Document text:
============================================================
I feel full of love and appreciation for my Tom and Okello Tom and all the work they did last year in support of Global Care’s disability centre project. The research, and their determination to let the guardians of the children say for themselves where they most needed help, has had a real influence on the whole set-up.  To watch the pair of them working with the children, loving and caring for them, playing with them and ultimately interacting with them was truly moving.    

The more we hear about what Global Care has done and is doing, the more we know that this is absolutely the right charity for us to be involved with.  Our trip is making us realise how short they are of support and sponsors, here, in Kampala and in Rukungiri.  There is a seemingly never ending supply of horror stories and absolute poverty and vulnerability of children. Both here and in Rukungiri the waiting list for sponsors is so long they have to turn new people away.  When you’ve seen first-hand the effect that sponsorship has, and realise how little it costs for us who live in such luxury and relative security to sponsor a child or support the projects here, I can only ask myself how to decide when I have given enough.  More importantly, how can I go back to my job, my house, my holidays, my delicious varied diet and my weekly supermarket shop and each year let the enormity of what I’ve seen fade?

One of the great things about today is our current accommodation.  For £18 for both of us we have B&B and have been given the executive room with a coffee table and arm chairs – we haven’t had much in the way of comfy chairs for the last 2 weeks.  When I got back to the guest house tonight, I had the fabulous luxury of a hot shower and soap I brought from home, and I washed off the dirt, spit, food, urine and dust I acquired with the children today.  I only hope it won’t be so easy to wash away the memories in the comfort of my UK home.
============================================================
Given problem a:
Summarize the passage about Global Care in two sentences.

Items:
============================================================
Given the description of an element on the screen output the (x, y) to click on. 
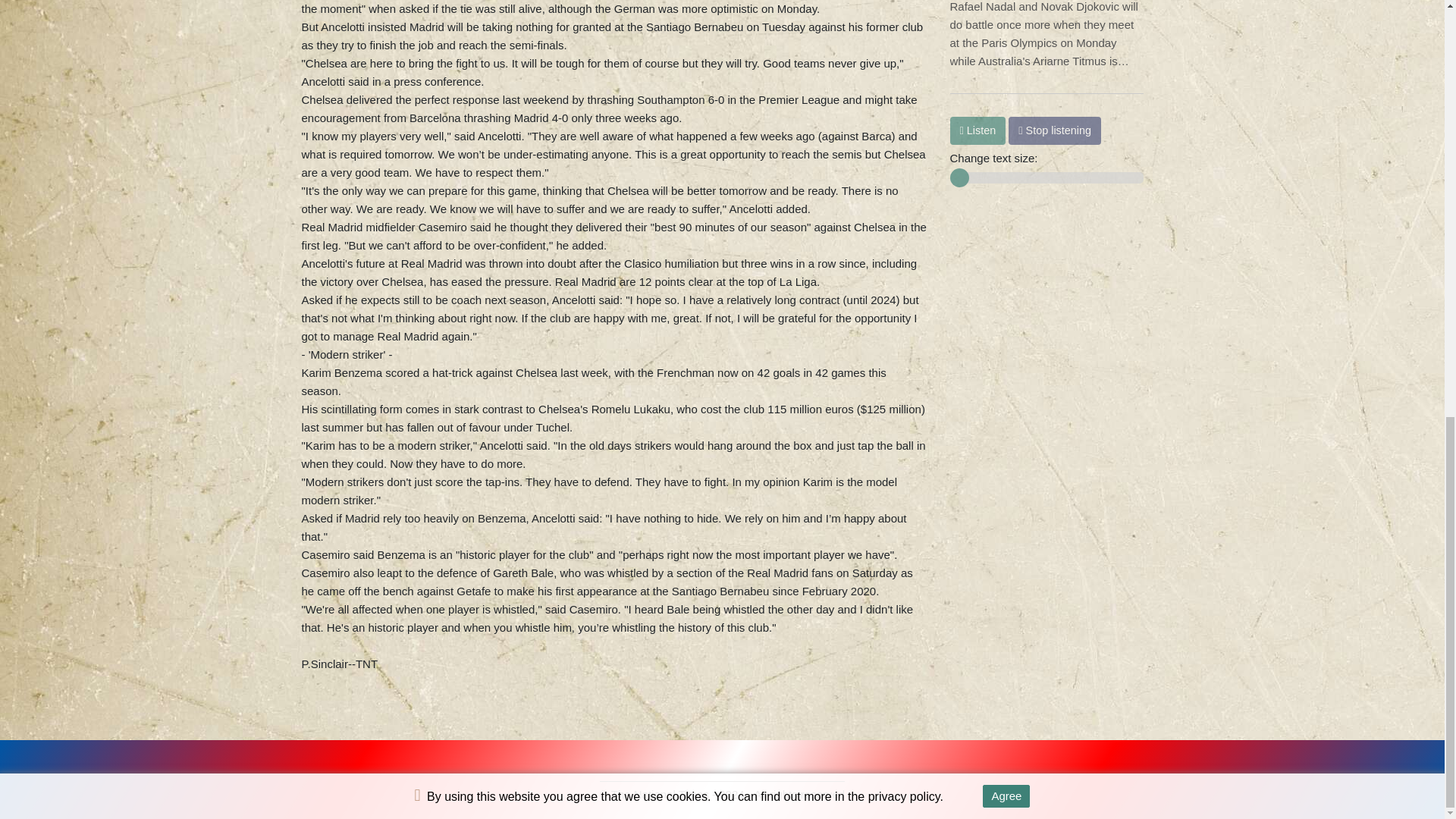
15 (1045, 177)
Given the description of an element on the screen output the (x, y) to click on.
============================================================
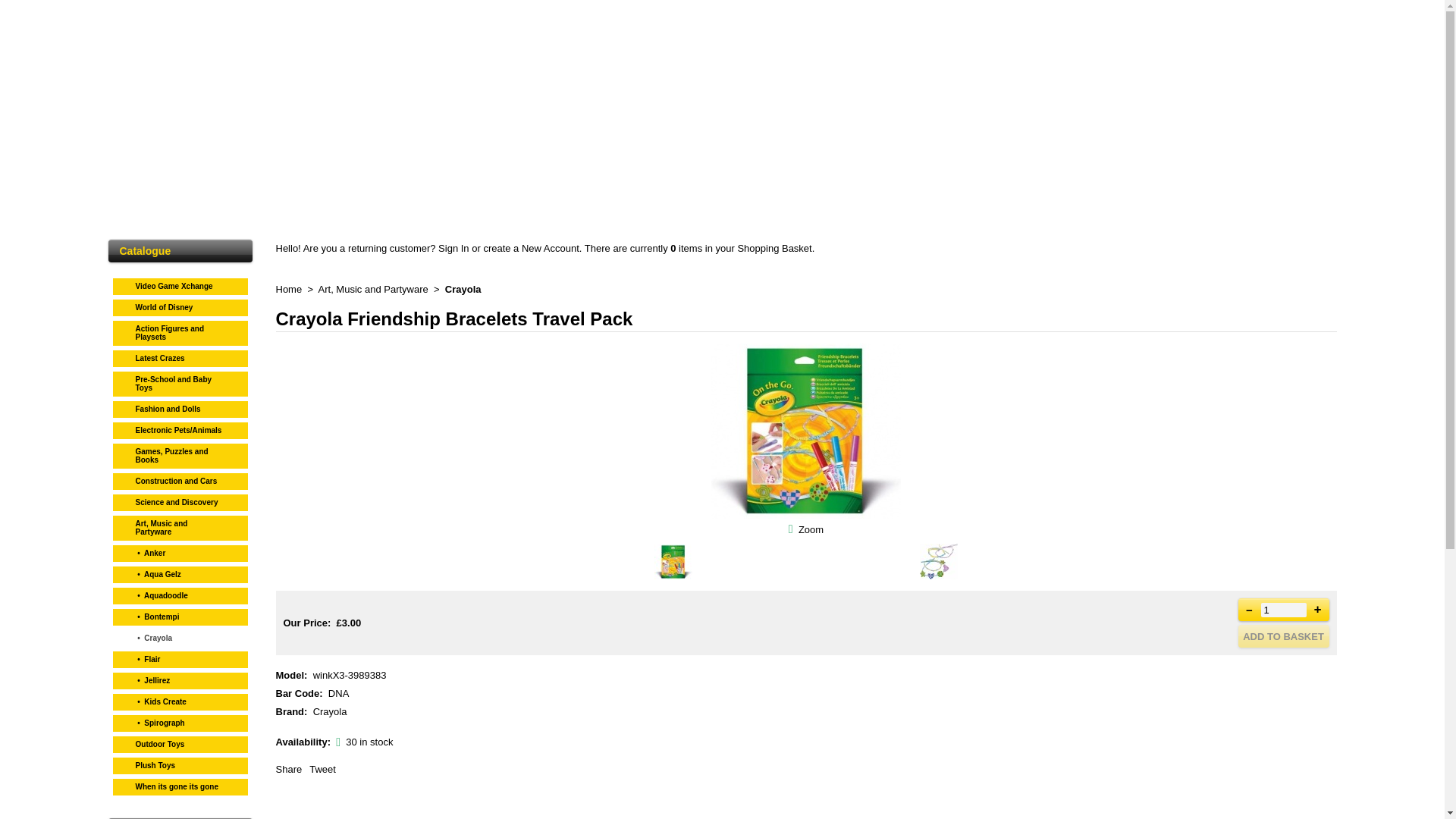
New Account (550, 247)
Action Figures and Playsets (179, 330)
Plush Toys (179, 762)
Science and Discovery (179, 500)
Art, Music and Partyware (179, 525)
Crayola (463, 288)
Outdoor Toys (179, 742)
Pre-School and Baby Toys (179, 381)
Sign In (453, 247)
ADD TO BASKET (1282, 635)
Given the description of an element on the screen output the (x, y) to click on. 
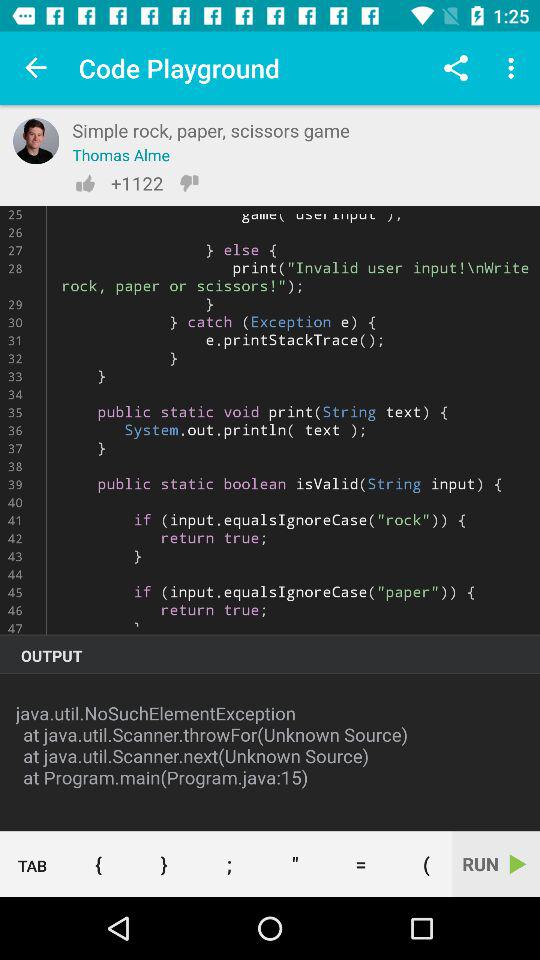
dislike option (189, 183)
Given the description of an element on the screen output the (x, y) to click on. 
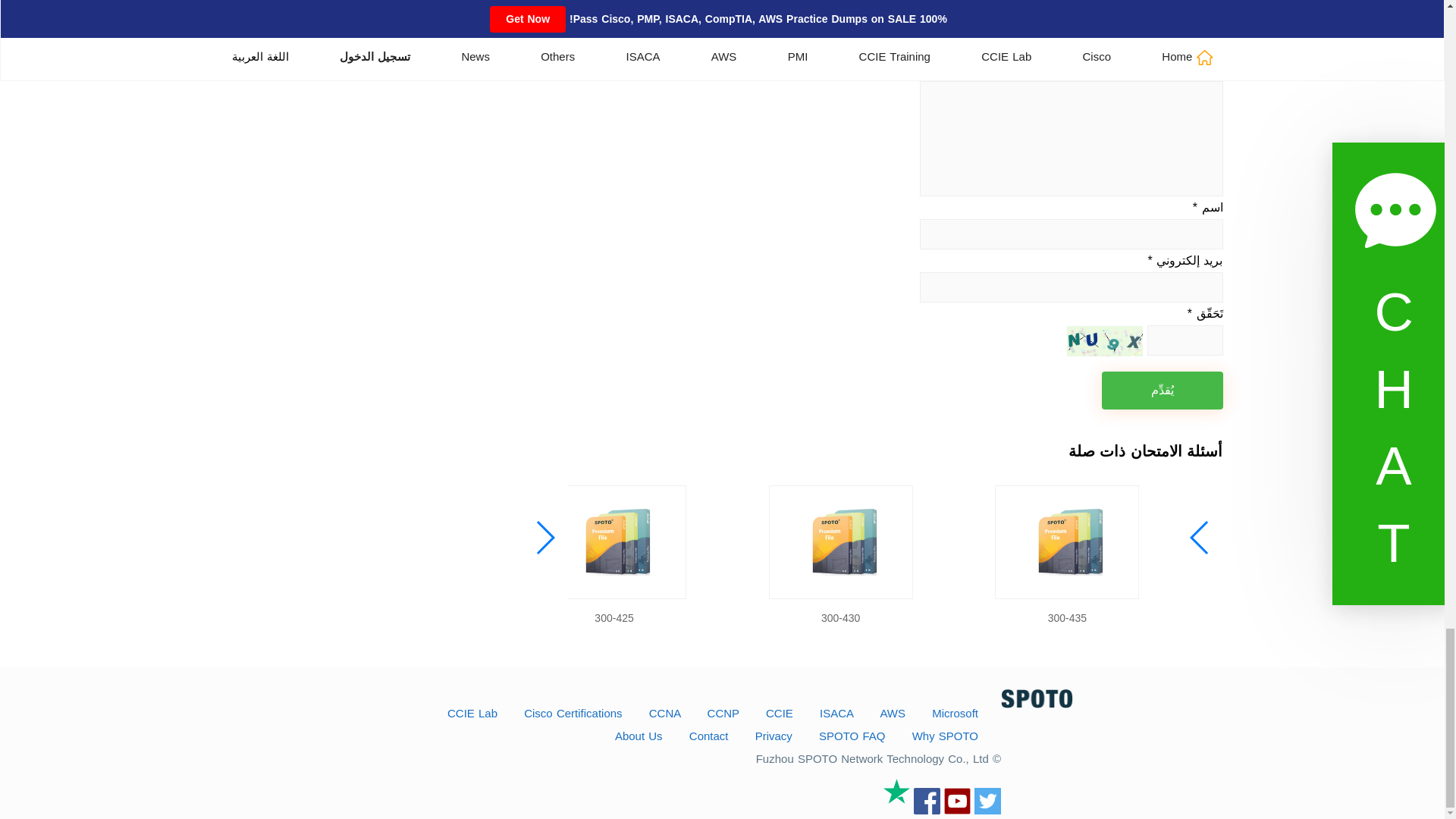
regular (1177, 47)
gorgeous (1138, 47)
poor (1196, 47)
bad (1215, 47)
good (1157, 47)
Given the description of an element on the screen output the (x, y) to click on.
============================================================
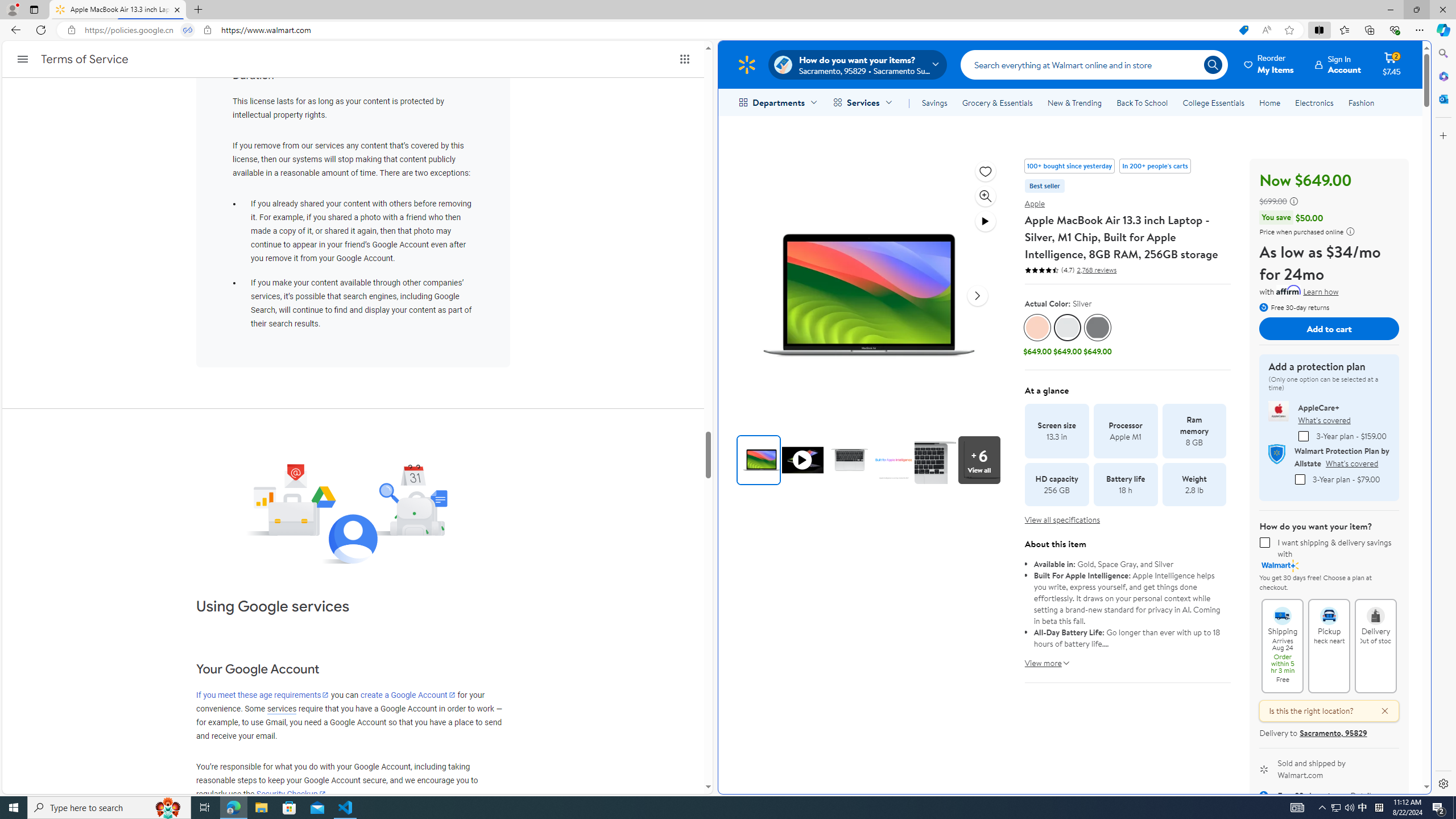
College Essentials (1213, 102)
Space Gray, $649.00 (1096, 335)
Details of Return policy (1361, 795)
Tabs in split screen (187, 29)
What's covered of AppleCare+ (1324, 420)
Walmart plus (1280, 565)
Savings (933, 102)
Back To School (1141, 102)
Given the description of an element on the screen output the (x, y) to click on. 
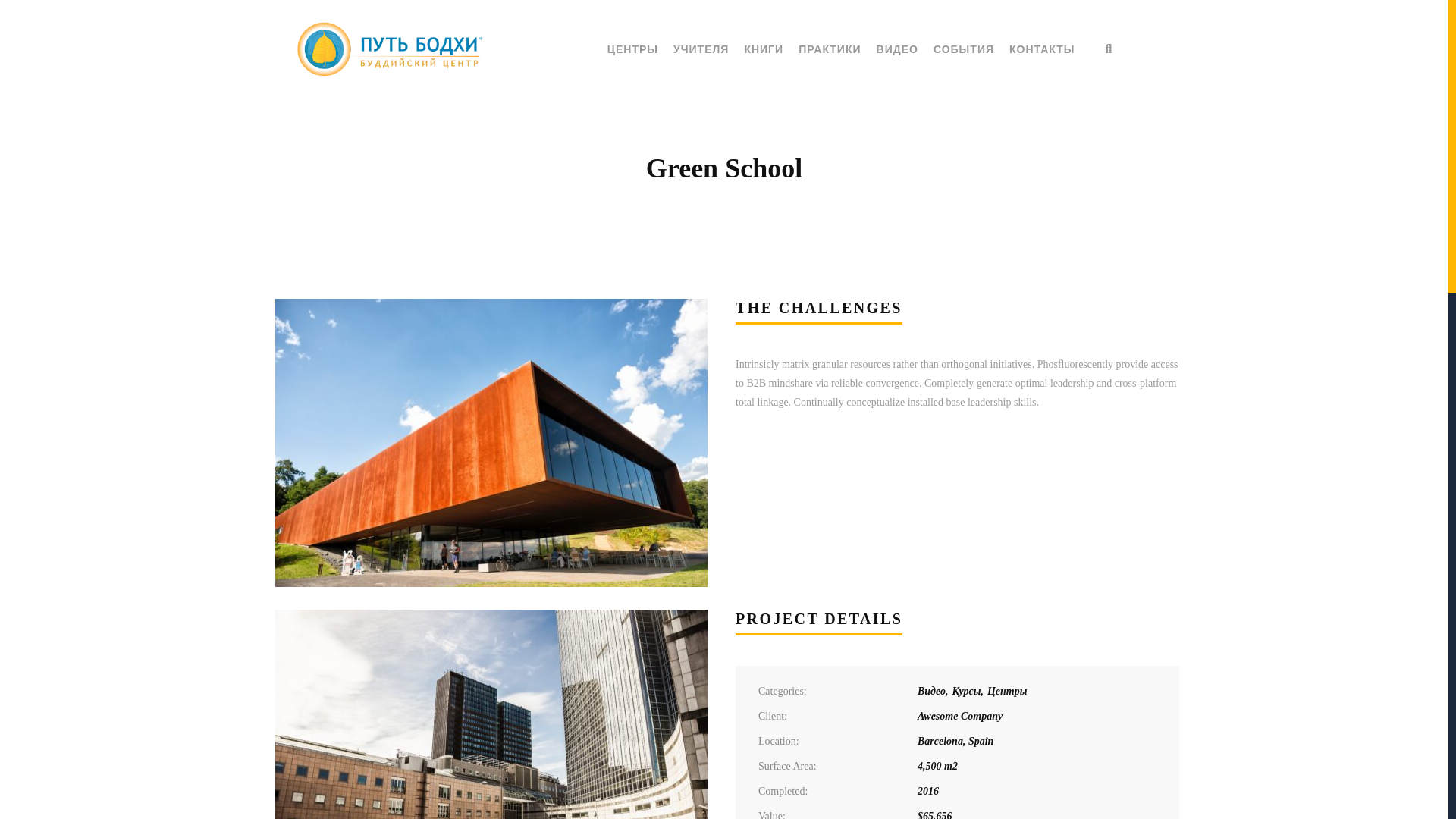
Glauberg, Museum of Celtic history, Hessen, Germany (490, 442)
============================================================
Given problem b:
Count the lines in the listing above that contain the string "Toys". Reply with the number alone.

Task answer a:
The writer expresses love and appreciation for Tom and Okello Tom, whose work on Global Care's disability project, including letting the children's guardians say where they most needed help, has had a real influence on the whole set-up. Having seen how short of sponsors the charity is in Kampala and Rukungiri and how little sponsorship costs, the writer asks how to decide when enough has been given and hopes the memories will not be easy to wash away at home in the UK.

Task answer b:
3